Cardini è uomo di destra (quella vecchia e dura) e offre spesso
analisi particolari
http://www.francocardini.net/
Il puzzle siriano
13.9.2012
Credo che ormai le incaute speranze e i più ancor incauti
entusiasmi per le cosiddette “primavere arabe” si siano più o meno
volatilizzati. Il colpo decisivo ad esse è stato inferto da quel
che è emerso (ma purtroppo era noto anche da prima) a proposito di
Gheddafi: tiranno a lungo tollerato e perfino adulato dagli
occidentali, finché non ci si è cominciati ad accorgere che il
decisivo intervento della NATO contro di lui si era concretizzato
da quando egli aveva cominciato a intralciare gli interessi
francesi e britannici in Libia, mentre nel continente africano
stava lavorando per opporsi alle speculazioni di alcune
multinazionali nei lucrosi campi dell’acqua e della telefonia. Ci
si è inoltre resi conto – e anche lì con “inspiegabile” ritardo –
che quelle “primavere” erano state tacitamente e brutalmente
soffocate nei paesi della penisola arabica, alcuni governi dei
quali (e gli organismi mediatici che essi finanziano) sostengono
invece decisamente i gruppi fondamentalisti che hanno animato se
non addirittura egemonizzato altrove la rivolta. Ci siamo infine
accorti che – a parte l’iniziale “caso” tunisino, che aveva forse
preso di contropiede governi e imprenditori occidentali – la
rivolta si è invariabilmente indirizzata contro paesi musulmani
retti da regimi che, se non democratici, sono (o erano) comunque
grosso modo quel che noi – impropriamente – definivamo “laici”.
Nemmeno uno dei ricchi e feroci tirannelli degli emirati, quelli
che petrolio e turismo ha ormai resi arciopulenti e che sono
interlocutori preziosi di banche e di lobbies occidentali
è stato rovesciato, mentre fra i regimi arabi “laici” quello dei
militari algerini è rimasto indisturbato nonostante il responso
negativo delle urne; in Egitto non si è riusciti a salvare
Mubaraq, compromesso almeno quanto Ben Ali, ma ci si è poi dovuti
piegare alla constatazione che in fondo i “fondamentalisti
moderati”, i Fratelli Musulmani, restano il meno peggio del “nuovo
che avanza” (e allora, che cosa ci avevano raccontato fino a ieri
i nostri media?). Quanto alla Libia, i tragici fatti di
Bengasi del 12 settembre sono piuttosto eloquenti: e gettano
un’ombra inquietante sia con al leggerezza con al quale, pur di
rovesciare Gheddafi, si sono in passato sostenuti i gruppi
fondamentalisti, sia sul trend soprattutto statunitense
degli ultimi mesi, cioè da quando – sulla base dell’indirizzo
congiunto statunitense e saudita in senso anti-iraniano – sembra
riavviatasi la luna di miele tra USA e fondamentalisti sunniti,
come si nota dall’Iraq al Pakistan (giova ricordare che almeno
fino al 1995 il governo statunitense, in Afghanistan, appoggiava i
talibani la politica dei quali sembrava favorevole agli interessi
del colosso petrolifero californiano Unocal).

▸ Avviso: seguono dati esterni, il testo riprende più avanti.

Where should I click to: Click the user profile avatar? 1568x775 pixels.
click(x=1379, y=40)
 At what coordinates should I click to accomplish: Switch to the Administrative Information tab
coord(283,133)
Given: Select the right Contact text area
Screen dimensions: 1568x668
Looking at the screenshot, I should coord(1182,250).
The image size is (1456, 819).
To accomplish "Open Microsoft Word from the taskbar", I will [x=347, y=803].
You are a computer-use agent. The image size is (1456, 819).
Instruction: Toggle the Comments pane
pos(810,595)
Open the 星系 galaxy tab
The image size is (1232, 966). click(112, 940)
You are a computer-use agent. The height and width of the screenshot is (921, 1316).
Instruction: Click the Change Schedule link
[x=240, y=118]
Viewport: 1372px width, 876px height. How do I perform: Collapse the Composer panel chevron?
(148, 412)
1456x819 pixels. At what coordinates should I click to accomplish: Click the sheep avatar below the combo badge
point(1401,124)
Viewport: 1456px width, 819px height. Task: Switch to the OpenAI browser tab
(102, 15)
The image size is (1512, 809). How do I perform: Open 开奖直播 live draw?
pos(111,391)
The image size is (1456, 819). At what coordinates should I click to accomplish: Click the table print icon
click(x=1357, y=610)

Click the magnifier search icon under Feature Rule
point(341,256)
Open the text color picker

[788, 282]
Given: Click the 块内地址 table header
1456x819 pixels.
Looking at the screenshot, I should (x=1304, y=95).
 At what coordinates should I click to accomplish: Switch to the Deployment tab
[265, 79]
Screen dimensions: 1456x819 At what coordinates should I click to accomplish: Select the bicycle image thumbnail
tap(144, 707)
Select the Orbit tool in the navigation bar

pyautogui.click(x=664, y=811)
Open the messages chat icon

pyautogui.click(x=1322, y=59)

Questa premessa è credo indispensabile per aiutarci a guardar in
modo più obiettivo e ragionevole a quel che sta accadendo proprio
in questi momenti in un paese-chiave del Vicino Oriente, la Siria.
Già, la Siria: un grande paese, una grande civiltà. Storicamente,
l’area che fin dall’antichità era una delle più civili e popolose
del mondo – con “culture di villaggio” fino dal VII millennio
a.C. e fiorenti centri urbani come Ugarit e Mari dal III a.C. –
corrispondeva a al territorio oggi occupato dagli stati di Siria,
Israele, Giordania e Libano: un’immensa area di più di 310.000
chilometri, anche se in gran parte desertici, vivificata tuttavia
dai corsi dell’Eufrate, dell’Oronte e dal Giordano e coincidente
pertanto con gran parte della cosiddetta “fertile mezzaluna”, la
fascia fertile e popolata attigua a quei grandi fiumi. Ma oggi,
con la parola Siria s’intende un paese che l’impero ottomano aveva
organizzato in una provincia dipendente dal governatorato di Adana
e che dopo gli infausti accordi segreti Sykes-Picot del 1916 - in
violazione con gli accordi presi con le popolazioni arabe locali -
fu occupato tre anni dopo, nel ’19, dalle truppe francesi che vi
stabilirono un “mandato” purtroppo legittimato tra ’20 e ’22 dalla
Società delle Nazioni. Dopo oltre un quarto di secolo di dure
lotte, l’indipendenza fu conquistata solo nel ’46. Nacque così la
Repubblica Araba di Siria, 185.180 chilometri quadrati in gran
parte desertici, con una popolazione di oltre 22 milioni di
abitanti della quale più della metà concentrata nelle grandi città
di Damasco, Aleppo e Homs. Dopo l’effimera unione con l’Egitto
nella Repubblica Araba Unita, fra 1958 e 1961, dal ’63 lo stato
siriano è dominato dal regime monopartitico del Baath (“rinascita”),
a tendenza nazionalista e socialista originariamente nasseriana;
dopo la crisi della guerra arabo-israeliana del ’67, conclusasi
tra l’altro con l’occupazione da parte d’Israele delle alture del
Golan (che implica lo sfruttamento israeliano della sorgente
idrica di Baniyas e la perdita da parte della Siria dell’accesso
alle acque del lago di Tiberiade), dal ’70 il potere è nelle mani
della famiglia del generale Hafez el-Assad, deceduto dopo una
lunga infermità nel 2000 dopo aver assicurato il passaggio dei
poteri al figlio Bashar, il cui ruolo presidenziale è stato
confermato nel 2007 da un referendum.
Hafez el-Assad era stato un uomo duro (tristemente celebre la
repressione dei ribelli sunniti ad Homs) e le accuse che da parte
internazionale pesano sul governo siriano riguardano la violazione
dei diritti umani in politica interna, il costante atteggiamento
favorevole all’Iran in politica estera, l’atteggiamento egemonico
in Libano culminato nel 2007 nell’assassinio del presidente
libanese, il sunnita Hariri e nell’appoggio al partito Hizbollah.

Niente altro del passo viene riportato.